» **RECORDS PROVIDED**
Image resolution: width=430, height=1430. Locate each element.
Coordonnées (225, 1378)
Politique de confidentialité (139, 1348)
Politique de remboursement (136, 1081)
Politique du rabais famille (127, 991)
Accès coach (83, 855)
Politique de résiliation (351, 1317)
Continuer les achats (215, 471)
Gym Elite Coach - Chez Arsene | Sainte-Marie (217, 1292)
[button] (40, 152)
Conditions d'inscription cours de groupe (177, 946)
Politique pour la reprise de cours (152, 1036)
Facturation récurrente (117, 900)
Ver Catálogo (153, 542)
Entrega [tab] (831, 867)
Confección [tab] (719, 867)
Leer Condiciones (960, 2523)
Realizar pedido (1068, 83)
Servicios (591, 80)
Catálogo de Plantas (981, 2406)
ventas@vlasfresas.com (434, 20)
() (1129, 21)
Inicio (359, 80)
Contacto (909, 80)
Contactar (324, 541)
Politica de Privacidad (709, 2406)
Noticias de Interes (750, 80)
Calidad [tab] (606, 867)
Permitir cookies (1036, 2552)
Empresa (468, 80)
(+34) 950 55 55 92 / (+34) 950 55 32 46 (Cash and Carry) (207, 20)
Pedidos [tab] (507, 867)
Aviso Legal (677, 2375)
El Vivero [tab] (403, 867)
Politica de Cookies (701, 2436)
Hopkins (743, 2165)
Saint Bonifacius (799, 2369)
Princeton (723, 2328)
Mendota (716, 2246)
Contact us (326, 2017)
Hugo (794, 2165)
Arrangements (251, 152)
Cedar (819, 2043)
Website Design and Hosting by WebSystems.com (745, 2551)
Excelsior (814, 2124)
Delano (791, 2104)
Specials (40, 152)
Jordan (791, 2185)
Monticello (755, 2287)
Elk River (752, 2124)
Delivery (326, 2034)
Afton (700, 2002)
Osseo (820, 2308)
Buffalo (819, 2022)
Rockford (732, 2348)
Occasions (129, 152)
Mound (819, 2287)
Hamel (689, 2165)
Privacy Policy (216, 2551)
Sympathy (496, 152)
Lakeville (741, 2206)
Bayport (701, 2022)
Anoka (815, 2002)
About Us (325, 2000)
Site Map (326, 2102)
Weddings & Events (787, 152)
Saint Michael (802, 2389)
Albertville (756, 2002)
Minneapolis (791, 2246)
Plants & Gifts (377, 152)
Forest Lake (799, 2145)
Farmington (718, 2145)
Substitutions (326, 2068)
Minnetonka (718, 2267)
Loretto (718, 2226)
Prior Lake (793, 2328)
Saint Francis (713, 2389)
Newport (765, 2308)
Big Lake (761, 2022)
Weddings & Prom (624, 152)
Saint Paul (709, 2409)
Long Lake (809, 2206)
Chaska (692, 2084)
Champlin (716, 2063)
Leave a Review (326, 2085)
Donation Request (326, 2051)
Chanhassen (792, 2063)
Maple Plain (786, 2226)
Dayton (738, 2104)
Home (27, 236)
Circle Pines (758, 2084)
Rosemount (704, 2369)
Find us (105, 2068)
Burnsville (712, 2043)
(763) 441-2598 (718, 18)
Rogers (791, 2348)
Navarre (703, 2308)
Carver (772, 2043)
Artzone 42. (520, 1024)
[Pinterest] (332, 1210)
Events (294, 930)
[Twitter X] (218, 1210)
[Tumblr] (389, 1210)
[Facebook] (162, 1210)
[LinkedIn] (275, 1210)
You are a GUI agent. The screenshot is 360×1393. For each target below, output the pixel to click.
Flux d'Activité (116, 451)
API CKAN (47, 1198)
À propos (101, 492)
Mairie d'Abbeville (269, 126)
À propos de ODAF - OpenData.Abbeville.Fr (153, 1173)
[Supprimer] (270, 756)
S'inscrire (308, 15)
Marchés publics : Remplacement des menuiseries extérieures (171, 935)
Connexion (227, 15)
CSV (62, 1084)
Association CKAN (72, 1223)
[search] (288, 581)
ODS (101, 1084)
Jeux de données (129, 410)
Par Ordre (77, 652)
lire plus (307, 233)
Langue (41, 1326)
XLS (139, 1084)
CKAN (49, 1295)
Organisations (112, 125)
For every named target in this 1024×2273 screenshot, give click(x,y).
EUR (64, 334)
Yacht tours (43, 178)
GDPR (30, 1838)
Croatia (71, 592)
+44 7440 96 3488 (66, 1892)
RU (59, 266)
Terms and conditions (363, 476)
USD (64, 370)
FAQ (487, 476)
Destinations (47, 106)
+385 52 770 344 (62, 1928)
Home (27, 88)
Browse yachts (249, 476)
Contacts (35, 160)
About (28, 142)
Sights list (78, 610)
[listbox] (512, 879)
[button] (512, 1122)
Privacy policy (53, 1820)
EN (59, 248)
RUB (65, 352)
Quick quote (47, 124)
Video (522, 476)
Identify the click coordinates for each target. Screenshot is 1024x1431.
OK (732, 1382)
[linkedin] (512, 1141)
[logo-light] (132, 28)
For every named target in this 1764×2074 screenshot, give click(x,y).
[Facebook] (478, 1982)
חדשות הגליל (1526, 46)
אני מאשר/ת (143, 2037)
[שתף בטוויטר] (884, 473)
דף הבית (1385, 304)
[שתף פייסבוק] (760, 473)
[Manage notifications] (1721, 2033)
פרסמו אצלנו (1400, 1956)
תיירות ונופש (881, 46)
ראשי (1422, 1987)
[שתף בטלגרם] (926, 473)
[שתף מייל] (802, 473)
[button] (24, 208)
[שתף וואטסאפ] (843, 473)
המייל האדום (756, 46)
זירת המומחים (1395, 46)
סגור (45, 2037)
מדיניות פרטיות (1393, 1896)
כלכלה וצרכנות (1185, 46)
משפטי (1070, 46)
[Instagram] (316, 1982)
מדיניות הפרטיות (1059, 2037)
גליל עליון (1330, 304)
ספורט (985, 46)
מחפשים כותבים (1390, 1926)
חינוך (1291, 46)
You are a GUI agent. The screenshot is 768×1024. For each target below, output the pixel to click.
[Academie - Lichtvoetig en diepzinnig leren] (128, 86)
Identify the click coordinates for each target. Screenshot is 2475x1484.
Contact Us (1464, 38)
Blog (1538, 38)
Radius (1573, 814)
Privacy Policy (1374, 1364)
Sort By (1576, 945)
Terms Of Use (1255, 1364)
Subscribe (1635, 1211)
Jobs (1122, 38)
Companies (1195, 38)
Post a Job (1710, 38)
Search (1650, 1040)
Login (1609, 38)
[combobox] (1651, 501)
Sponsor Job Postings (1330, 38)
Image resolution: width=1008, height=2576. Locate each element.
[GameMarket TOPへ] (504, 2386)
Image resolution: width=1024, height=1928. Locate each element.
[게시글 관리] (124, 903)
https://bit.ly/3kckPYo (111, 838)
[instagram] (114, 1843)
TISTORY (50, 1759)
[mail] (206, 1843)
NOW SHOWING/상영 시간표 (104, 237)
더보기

» **WHAT THE EXERCISE ASKS**
Would you transcribe the whole listing, keeping every character the same?

» **PROBLEM SOLUTION**
Image resolution: width=430, height=1430. Locate each element.
Coordonnées (225, 1378)
Politique de confidentialité (139, 1348)
Politique de remboursement (136, 1081)
Politique du rabais famille (127, 991)
Accès coach (83, 855)
Politique de résiliation (351, 1317)
Continuer les achats (215, 471)
Gym Elite Coach - Chez Arsene | Sainte-Marie (217, 1292)
[button] (40, 152)
Conditions d'inscription cours de groupe (177, 946)
Politique pour la reprise de cours (152, 1036)
Facturation récurrente (117, 900)
Ver Catálogo (153, 542)
Entrega [tab] (831, 867)
Confección [tab] (719, 867)
Leer Condiciones (960, 2523)
Realizar pedido (1068, 83)
Servicios (591, 80)
Catálogo de Plantas (981, 2406)
ventas@vlasfresas.com (434, 20)
() (1129, 21)
Inicio (359, 80)
Contacto (909, 80)
Contactar (324, 541)
Politica de Privacidad (709, 2406)
Noticias de Interes (750, 80)
Calidad [tab] (606, 867)
Permitir cookies (1036, 2552)
Empresa (468, 80)
(+34) 950 55 55 92 / (+34) 950 55 32 46 (Cash and Carry) (207, 20)
Pedidos [tab] (507, 867)
Aviso Legal (677, 2375)
El Vivero [tab] (403, 867)
Politica de Cookies (701, 2436)
Hopkins (743, 2165)
Saint Bonifacius (799, 2369)
Princeton (723, 2328)
Mendota (716, 2246)
Contact us (326, 2017)
Hugo (794, 2165)
Arrangements (251, 152)
Cedar (819, 2043)
Website Design and Hosting by WebSystems.com (745, 2551)
Excelsior (814, 2124)
Delano (791, 2104)
Specials (40, 152)
Jordan (791, 2185)
Monticello (755, 2287)
Elk River (752, 2124)
Delivery (326, 2034)
Afton (700, 2002)
Osseo (820, 2308)
Buffalo (819, 2022)
Rockford (732, 2348)
Occasions (129, 152)
Mound (819, 2287)
Hamel (689, 2165)
Privacy Policy (216, 2551)
Sympathy (496, 152)
Lakeville (741, 2206)
Bayport (701, 2022)
Anoka (815, 2002)
About Us (325, 2000)
Site Map (326, 2102)
Weddings & Events (787, 152)
Saint Michael (802, 2389)
Albertville (756, 2002)
Minneapolis (791, 2246)
Plants & Gifts (377, 152)
Forest Lake (799, 2145)
Farmington (718, 2145)
Substitutions (326, 2068)
Minnetonka (718, 2267)
Loretto (718, 2226)
Prior Lake (793, 2328)
Saint Francis (713, 2389)
Newport (765, 2308)
Big Lake (761, 2022)
Weddings & Prom (624, 152)
Saint Paul (709, 2409)
Long Lake (809, 2206)
Chaska (692, 2084)
Champlin (716, 2063)
Leave a Review (326, 2085)
Donation Request (326, 2051)
Chanhassen (792, 2063)
Maple Plain (786, 2226)
Dayton (738, 2104)
Home (27, 236)
Circle Pines (758, 2084)
Rosemount (704, 2369)
Find us (105, 2068)
Burnsville (712, 2043)
(763) 441-2598 (718, 18)
Rogers (791, 2348)
Navarre (703, 2308)
Carver (772, 2043)
Artzone 42. (520, 1024)
[Pinterest] (332, 1210)
Events (294, 930)
[Twitter X] (218, 1210)
[Tumblr] (389, 1210)
[Facebook] (162, 1210)
[LinkedIn] (275, 1210)
You are a GUI agent. The screenshot is 360×1393. For each target below, output the pixel to click.
Flux d'Activité (116, 451)
API CKAN (47, 1198)
À propos (101, 492)
Mairie d'Abbeville (269, 126)
À propos de ODAF - OpenData.Abbeville.Fr (153, 1173)
[Supprimer] (270, 756)
S'inscrire (308, 15)
Marchés publics : Remplacement des menuiseries extérieures (171, 935)
Connexion (227, 15)
CSV (62, 1084)
Association CKAN (72, 1223)
[search] (288, 581)
ODS (101, 1084)
Jeux de données (129, 410)
Par Ordre (77, 652)
lire plus (307, 233)
Langue (41, 1326)
XLS (139, 1084)
CKAN (49, 1295)
Organisations (112, 125)
For every named target in this 1024×2273 screenshot, give click(x,y).
EUR (64, 334)
Yacht tours (43, 178)
GDPR (30, 1838)
Croatia (71, 592)
+44 7440 96 3488 (66, 1892)
RU (59, 266)
Terms and conditions (363, 476)
USD (64, 370)
FAQ (487, 476)
Destinations (47, 106)
+385 52 770 344 (62, 1928)
Home (27, 88)
Browse yachts (249, 476)
Contacts (35, 160)
About (28, 142)
Sights list (78, 610)
[listbox] (512, 879)
[button] (512, 1122)
Privacy policy (53, 1820)
EN (59, 248)
RUB (65, 352)
Quick quote (47, 124)
Video (522, 476)
Identify the click coordinates for each target. Screenshot is 1024x1431.
OK (732, 1382)
[linkedin] (512, 1141)
[logo-light] (132, 28)
For every named target in this 1764×2074 screenshot, give click(x,y).
[Facebook] (478, 1982)
חדשות הגליל (1526, 46)
אני מאשר/ת (143, 2037)
[שתף בטוויטר] (884, 473)
דף הבית (1385, 304)
[שתף פייסבוק] (760, 473)
[Manage notifications] (1721, 2033)
פרסמו אצלנו (1400, 1956)
תיירות ונופש (881, 46)
ראשי (1422, 1987)
[שתף בטלגרם] (926, 473)
[שתף מייל] (802, 473)
[button] (24, 208)
[שתף וואטסאפ] (843, 473)
המייל האדום (756, 46)
זירת המומחים (1395, 46)
סגור (45, 2037)
מדיניות פרטיות (1393, 1896)
כלכלה וצרכנות (1185, 46)
משפטי (1070, 46)
[Instagram] (316, 1982)
מדיניות הפרטיות (1059, 2037)
גליל עליון (1330, 304)
ספורט (985, 46)
מחפשים כותבים (1390, 1926)
חינוך (1291, 46)
You are a GUI agent. The screenshot is 768×1024. For each target below, output the pixel to click.
[Academie - Lichtvoetig en diepzinnig leren] (128, 86)
Identify the click coordinates for each target. Screenshot is 2475x1484.
Contact Us (1464, 38)
Blog (1538, 38)
Radius (1573, 814)
Privacy Policy (1374, 1364)
Sort By (1576, 945)
Terms Of Use (1255, 1364)
Subscribe (1635, 1211)
Jobs (1122, 38)
Companies (1195, 38)
Post a Job (1710, 38)
Search (1650, 1040)
Login (1609, 38)
[combobox] (1651, 501)
Sponsor Job Postings (1330, 38)
Image resolution: width=1008, height=2576. Locate each element.
[GameMarket TOPへ] (504, 2386)
Image resolution: width=1024, height=1928. Locate each element.
[게시글 관리] (124, 903)
https://bit.ly/3kckPYo (111, 838)
[instagram] (114, 1843)
TISTORY (50, 1759)
[mail] (206, 1843)
NOW SHOWING/상영 시간표 (104, 237)
더보기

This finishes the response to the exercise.